### Your assignment
Retrieve each line that contains the word "this" from the entries below.

### Dataset excerpts
*****
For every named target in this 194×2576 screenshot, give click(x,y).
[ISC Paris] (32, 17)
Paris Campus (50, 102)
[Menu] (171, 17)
*****
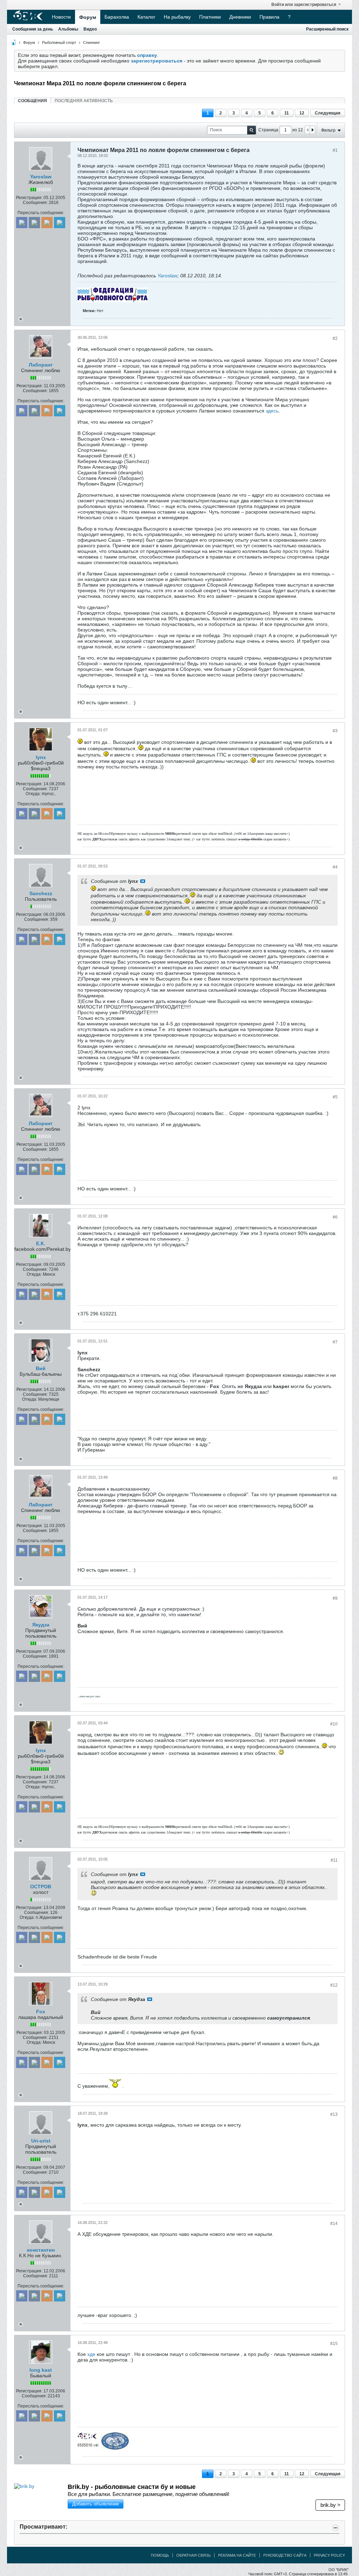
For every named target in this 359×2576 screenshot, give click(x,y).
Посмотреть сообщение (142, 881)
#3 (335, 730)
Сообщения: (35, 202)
*****
### Task response
For every named target in this 194×2576 screenshot, give click(x,y).
For every named target in this 359×2576 screenshot, give click(x,y).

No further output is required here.